*Tekst do czytania*.
-.-.-

Ach, gdyby udało się wyszukać książki fantastyczne dla młodzieży, które nie epatowałyby erotyzmem. No przecież to niemożliwe żeby znów ten „złowrogi” Harry Potter w najbardziej wyuzdanym momencie narracji opowiadał o… krępującym i pobieżnym pocałunku dwojga zauroczonych sobą nastolatków pod jemiołą. I to jeszcze różnych płci! Jak to? Tak potworne zagrożenie duchowe nie zawiera ŻADNYCH scen obscenicznych, nie gloryfikuje, a nawet nie wspomina o przekraczaniu szóstego Przykazania? Brak tam nagości, wyuzdania? Wszystkie pary, o których wiadomo, że są razem, ukazano jako małżeństwa, a o rozwodach nie wspomina się w ogóle? Po prostu niemożliwe! To jakiś spisek w celu uśpienia myśliwskiego zmysłu łowcy czarownic. Całość tych przerażających opisów rzekomego bezwstydu zawartego w Harrym Potterze jest wyssaną z palca bzdurą.
Ciekawe, że nie atakuje się z podobną furią choćby bardzo ostatnio popularnej i rzeczywiście totalnie przeerotyzowanej oraz ociekającej krwią (także niemowląt roztrzaskiwanych o ściany, sic!) serii George’a Martina pt. Pieśń Lodu i Ognia (wraz z jej filmową wersją porno-fantasy, pt. Gra o Tron).

-.-.-

*Dane poniżej*.
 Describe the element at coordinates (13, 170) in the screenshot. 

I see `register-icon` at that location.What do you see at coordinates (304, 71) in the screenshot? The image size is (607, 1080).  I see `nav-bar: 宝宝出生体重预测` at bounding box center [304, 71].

-.-.-

*Problem*.
Pod jakim tytułem ukazała się filmowa wersja serii George'a Martina, o której wspomina tekst do czytania? Korzystaj wyłącznie z tekstu do czytania.

*Wynik*.
Gra o Tron.